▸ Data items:

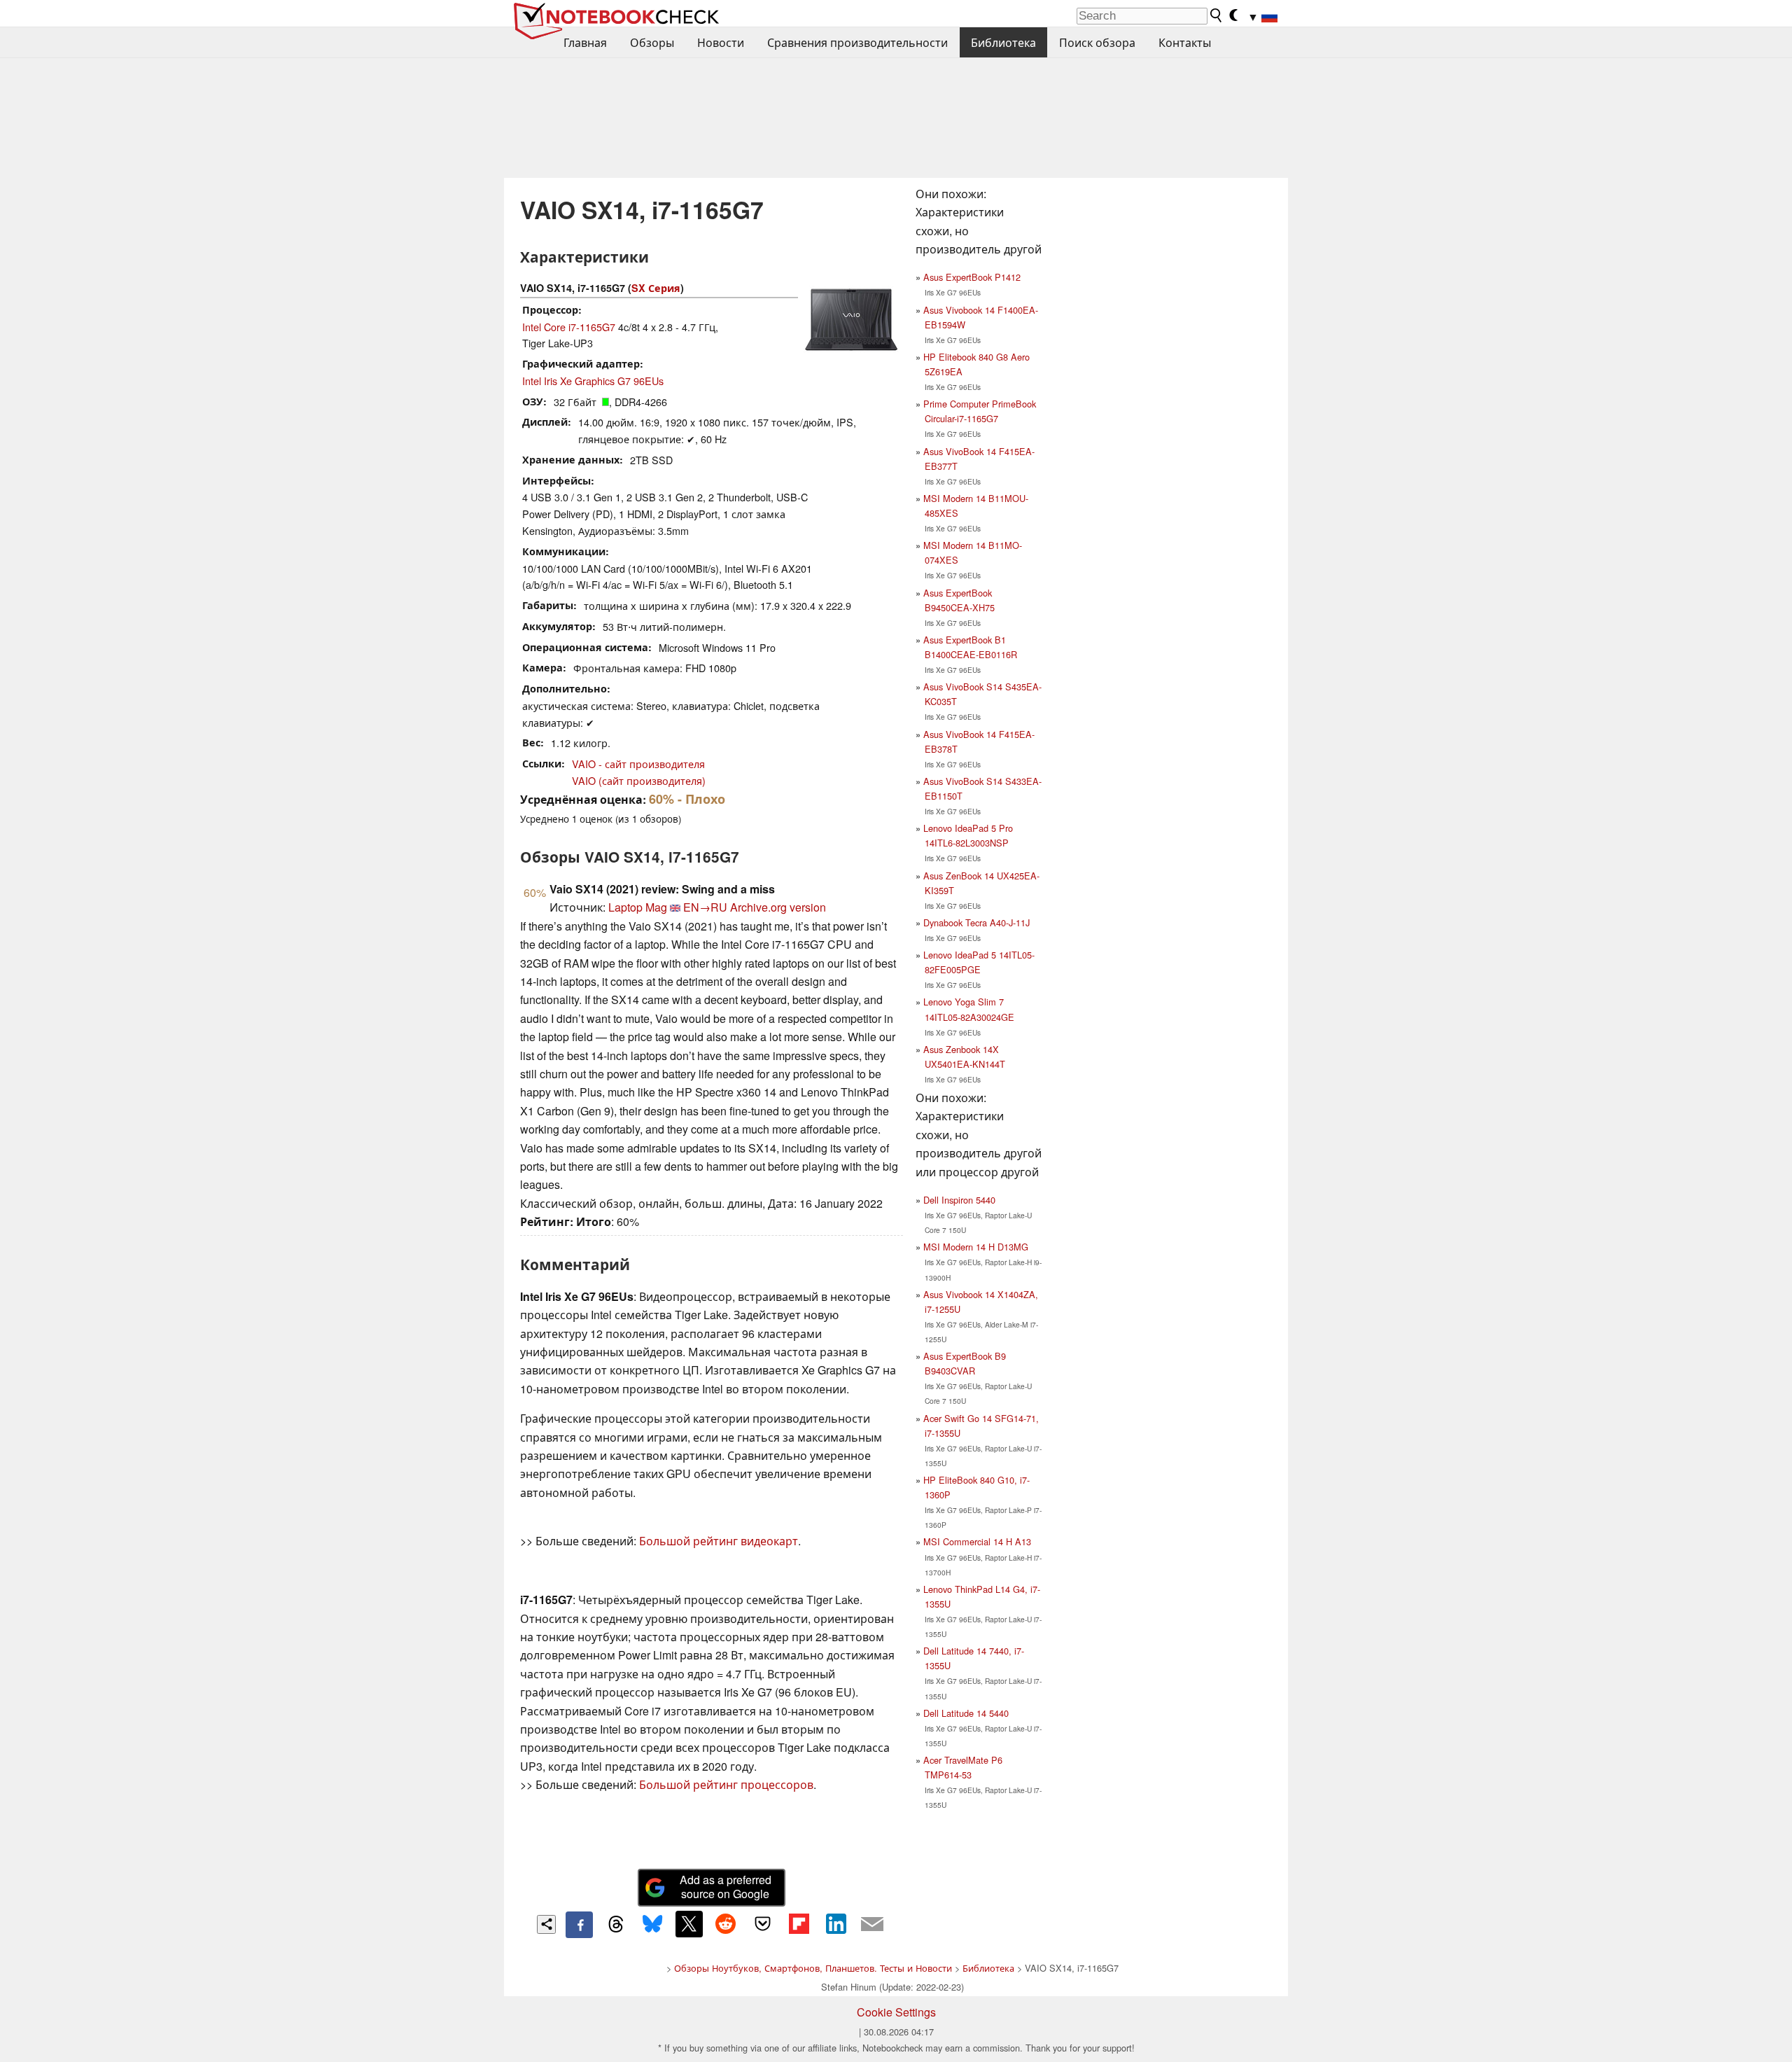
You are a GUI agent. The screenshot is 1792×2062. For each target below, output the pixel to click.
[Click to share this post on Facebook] (579, 1924)
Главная (585, 42)
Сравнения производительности (857, 42)
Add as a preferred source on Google (725, 1887)
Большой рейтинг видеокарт (718, 1541)
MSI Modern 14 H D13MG (975, 1246)
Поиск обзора (1097, 42)
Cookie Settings (896, 2012)
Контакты (1184, 42)
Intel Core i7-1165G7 (568, 326)
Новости (720, 42)
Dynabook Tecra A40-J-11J (976, 922)
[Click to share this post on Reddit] (726, 1924)
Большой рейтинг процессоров (726, 1784)
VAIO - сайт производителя (638, 763)
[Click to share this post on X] (689, 1924)
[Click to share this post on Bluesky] (652, 1924)
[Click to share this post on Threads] (616, 1924)
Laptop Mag (637, 907)
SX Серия (655, 288)
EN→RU (705, 907)
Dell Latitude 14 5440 (966, 1713)
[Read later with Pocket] (762, 1924)
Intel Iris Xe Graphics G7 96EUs (593, 380)
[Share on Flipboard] (798, 1924)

▸ Task prompt: Search the records for the word "post", then list every line that has it.

▸ Exercise response:
[Click to share this post on Facebook] (579, 1924)
[Click to share this post on Reddit] (726, 1924)
[Click to share this post on X] (689, 1924)
[Click to share this post on Bluesky] (652, 1924)
[Click to share this post on Threads] (616, 1924)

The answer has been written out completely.